Probably the best known spyware for these types of attacks is Israel-based NSO Group’s Pegasus, which has been used in mercenary spyware campaigns against noted journalists, politicians, and other individuals. The NSO Group typically skirts any responsibility, claiming that the firm sells Pegasus only to intelligence and law enforcement agencies and that Pegasus can only be used against terrorists and criminals.

Apple and other companies have nevertheless sued the NSO Group for its role in state-sponsored attacks. Apple has also been forced to create and deploy bug fixes for the iPhone, iPad, Mac, and Apple Watch to shore up vulnerabilities exploited by Pegasus.

Although such attacks are often state-sponsored, Apple removed that term from its alert and from the latest update to its support page, after facing pressure from the Indian government about linking such breaches to state actors, a source with direct knowledge told Reuters. The support page does, however, still state that “individually targeted attacks of such exceptional cost and complexity have historically been associated with state actors.”

How would you know if you’re being targeted by a mercenary spyware attack? If Apple determines that you’re a potential victim, you’ll receive an email and a text message with an alert. A threat notification will also appear at the top of your Apple ID page after you sign in.

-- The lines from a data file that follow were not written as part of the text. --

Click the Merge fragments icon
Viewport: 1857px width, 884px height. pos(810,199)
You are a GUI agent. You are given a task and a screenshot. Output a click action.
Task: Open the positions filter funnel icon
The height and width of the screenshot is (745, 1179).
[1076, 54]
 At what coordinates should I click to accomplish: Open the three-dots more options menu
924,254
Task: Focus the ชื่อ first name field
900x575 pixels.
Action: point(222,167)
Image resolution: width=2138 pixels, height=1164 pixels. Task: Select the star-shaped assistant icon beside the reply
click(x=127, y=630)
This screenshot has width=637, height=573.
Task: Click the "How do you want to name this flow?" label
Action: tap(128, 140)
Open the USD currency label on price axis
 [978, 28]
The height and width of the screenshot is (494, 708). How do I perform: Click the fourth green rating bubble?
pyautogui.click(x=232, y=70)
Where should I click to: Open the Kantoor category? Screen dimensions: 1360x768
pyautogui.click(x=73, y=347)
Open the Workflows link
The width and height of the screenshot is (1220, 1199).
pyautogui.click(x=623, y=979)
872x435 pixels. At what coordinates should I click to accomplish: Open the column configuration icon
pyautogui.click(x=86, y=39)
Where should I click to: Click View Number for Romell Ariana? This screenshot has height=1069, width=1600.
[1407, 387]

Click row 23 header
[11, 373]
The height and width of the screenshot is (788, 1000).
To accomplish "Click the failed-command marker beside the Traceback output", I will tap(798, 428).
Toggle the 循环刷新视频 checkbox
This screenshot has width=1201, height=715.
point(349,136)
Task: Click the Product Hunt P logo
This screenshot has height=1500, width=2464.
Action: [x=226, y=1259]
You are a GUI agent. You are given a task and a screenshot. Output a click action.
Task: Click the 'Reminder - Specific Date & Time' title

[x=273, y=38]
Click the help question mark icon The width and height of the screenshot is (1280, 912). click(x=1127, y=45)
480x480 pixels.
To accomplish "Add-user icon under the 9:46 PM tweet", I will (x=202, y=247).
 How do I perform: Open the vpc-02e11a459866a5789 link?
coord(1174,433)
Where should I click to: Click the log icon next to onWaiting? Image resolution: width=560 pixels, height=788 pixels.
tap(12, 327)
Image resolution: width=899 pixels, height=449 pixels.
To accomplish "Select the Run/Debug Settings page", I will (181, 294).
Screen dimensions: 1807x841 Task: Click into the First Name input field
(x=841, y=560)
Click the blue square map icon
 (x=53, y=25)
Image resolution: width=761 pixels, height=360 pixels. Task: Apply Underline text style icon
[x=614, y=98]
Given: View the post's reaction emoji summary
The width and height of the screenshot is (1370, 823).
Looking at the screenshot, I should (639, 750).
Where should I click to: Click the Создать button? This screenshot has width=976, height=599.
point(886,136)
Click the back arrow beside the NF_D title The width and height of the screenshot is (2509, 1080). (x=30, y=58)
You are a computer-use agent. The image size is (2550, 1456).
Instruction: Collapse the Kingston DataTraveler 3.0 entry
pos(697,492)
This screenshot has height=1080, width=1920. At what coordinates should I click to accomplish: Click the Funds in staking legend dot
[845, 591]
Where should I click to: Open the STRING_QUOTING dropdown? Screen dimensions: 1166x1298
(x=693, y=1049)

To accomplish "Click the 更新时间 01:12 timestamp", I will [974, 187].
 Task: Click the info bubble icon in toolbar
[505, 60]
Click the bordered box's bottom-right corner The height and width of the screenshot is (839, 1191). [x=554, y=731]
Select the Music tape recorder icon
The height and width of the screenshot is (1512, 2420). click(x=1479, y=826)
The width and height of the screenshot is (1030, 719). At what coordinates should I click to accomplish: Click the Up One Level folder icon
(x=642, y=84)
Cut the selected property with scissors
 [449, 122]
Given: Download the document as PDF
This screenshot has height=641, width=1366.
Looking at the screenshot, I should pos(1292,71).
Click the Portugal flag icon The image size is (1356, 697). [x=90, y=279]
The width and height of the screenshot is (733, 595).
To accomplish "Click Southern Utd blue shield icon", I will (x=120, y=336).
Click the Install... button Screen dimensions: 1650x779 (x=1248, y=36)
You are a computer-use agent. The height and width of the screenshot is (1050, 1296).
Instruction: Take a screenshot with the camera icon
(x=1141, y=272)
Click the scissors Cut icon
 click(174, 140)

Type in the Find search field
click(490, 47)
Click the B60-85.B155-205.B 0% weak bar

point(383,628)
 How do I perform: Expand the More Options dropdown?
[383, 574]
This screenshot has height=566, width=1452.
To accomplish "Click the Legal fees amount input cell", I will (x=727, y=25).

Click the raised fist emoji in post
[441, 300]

Apple also suggests that all iPhone users take these steps to protect themselves from spyware and similar threats:

  • Protect your device with a passcode.
  • Safeguard your Apple ID with two-factor authentication and a strong, secure password.
  • Update your device to the latest OS version, which usually includes the newest security fixes.
  • Install apps only from the App Store.
  • Use strong and unique passwords for all your online accounts.
  • Don’t click on links or attachments from unknown senders.

You can also protect yourself against such attacks by turning on Lockdown Mode, which disables or limits key features and settings to prevent the spyware from stealing sensitive data. In the event of an attack, Apple recommends that you also reach out to experts, such as the rapid-response emergency security assistance offered by the Digital Security Helpline at the nonprofit group Access Now.